Mattoo, like anyone who has bothered to observe the fast-changing picture in the groups of islands that make up Andaman and Nicobar, knows that there is only one way that this story goes.
Now that the Andaman Trunk Road runs through the protected Jarawa Reserve, for example, the area has effectively been converted into a human safari – from the closed vehicles that can only pass through in an entourage, tourists throw fruits and candies at the Jarawa children that follow them, and sighting a tribal means a successful trip. The Greater Andamanese tribes, having taken the route of assimilation, have not had any better a fate: their communities ravaged by tobacco and alcohol, and their ways of life upended by an extractivist economy, almost all of them live in conditions of abject poverty. The Onge are numbered; others, like the Jangil, are now extinct – quite literally not having survived the touch of the outside world.

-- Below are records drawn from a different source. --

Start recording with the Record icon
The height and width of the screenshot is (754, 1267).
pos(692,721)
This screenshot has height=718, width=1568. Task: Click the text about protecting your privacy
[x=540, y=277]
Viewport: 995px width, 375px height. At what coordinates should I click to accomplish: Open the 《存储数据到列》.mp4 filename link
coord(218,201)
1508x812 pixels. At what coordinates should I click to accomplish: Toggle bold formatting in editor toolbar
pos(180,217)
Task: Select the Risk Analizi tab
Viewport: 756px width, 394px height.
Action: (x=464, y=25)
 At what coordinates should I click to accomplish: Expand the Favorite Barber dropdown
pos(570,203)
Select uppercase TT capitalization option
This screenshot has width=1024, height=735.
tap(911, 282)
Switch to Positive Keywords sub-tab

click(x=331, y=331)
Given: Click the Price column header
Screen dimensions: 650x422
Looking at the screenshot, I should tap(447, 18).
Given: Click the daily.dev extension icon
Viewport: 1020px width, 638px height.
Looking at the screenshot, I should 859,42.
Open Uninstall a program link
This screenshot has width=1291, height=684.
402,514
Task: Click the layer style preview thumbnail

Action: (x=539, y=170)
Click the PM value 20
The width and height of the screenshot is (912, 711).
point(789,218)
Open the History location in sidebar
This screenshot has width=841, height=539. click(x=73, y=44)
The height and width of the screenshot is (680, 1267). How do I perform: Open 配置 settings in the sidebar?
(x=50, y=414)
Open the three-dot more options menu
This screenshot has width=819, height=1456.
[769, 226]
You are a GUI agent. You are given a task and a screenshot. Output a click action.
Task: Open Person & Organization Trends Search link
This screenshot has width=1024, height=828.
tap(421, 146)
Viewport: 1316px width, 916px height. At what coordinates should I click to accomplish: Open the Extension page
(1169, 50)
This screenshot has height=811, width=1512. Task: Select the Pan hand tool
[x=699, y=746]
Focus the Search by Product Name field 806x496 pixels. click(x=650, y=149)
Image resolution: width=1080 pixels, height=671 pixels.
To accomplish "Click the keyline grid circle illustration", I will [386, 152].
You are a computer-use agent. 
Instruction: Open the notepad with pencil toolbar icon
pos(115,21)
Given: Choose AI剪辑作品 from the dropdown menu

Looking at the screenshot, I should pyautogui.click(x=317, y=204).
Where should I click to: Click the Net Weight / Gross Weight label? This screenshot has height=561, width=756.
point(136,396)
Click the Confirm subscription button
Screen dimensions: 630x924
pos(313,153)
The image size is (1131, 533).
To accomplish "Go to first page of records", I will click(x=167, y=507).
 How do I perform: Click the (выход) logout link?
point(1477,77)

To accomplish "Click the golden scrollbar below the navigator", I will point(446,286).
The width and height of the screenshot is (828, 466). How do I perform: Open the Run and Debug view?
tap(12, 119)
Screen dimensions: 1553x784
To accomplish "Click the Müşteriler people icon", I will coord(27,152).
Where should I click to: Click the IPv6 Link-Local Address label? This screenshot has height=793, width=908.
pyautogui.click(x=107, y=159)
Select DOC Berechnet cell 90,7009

Now tricked into accompanying the missionary, Mattoo tells himself the same story he did all those years ago, before the scandal that ended his career in anthropology broke: he actually cares about the Sentinelese, about preserving their way of life. The first contact missions had been a bid to understand – a culture, a people frozen thousands of years ago in time, the fact of their present being concurrent with ours almost too incredible to believe. But this desire to understand soon begins to be rivalled by a sinister, more powerful one: the desire to be understood. When teams of anthropologists and government officials arrived at their shores, they wanted to know these mysterious, uncontacted people, but now, they also want to be known: they are emissaries of India, of civilisation, of the future – won’t the Sentinelese like a part of this pie?
As Mattoo gets further entangled in the mess of the mission, clarity begins to emerge. The nationalist fever that grips the mainland has found its way to the islands too: Bose and Hanuman are invoked, the sweet tune of foreign investment teased. Bureaucrats, politicians, local settlers – the coalition that seems to be forming against the protected status of these tribes mimics with alarming similarity the logic of colonialism, all the while discarding it as a dirty word.
All manner of realist argumentation is deployed: if a people’s isolation is eternally contingent on the protection that the Indian state provides them, do they deserve their isolation? In fact, if these islands are national territory, why should the nation not benefit from the resources of its forests, the tourist attraction of its beaches, the productivity of its people? Besides, the chorus says in a tone that sounds almost aggrieved, not proud: which one of us got the chance to opt into this nation of ours? Crisis beckons.
In this review, I have been deliberate in not revealing too much of the plot; the twists are compelling and Saraf’s precision in crafting it poses troubling, profound questions of what it means to share a world; and I am certain readers will feel the cold fear that I felt creep in as the novel progressed. Island is wonderful for its ability to wrestle with an idea – what is lost when our primary idea of belonging is based on reciprocity? – but is a triumph for the emotional volume it packs.
Island, Sujit Saraf, Speaking Tiger Books.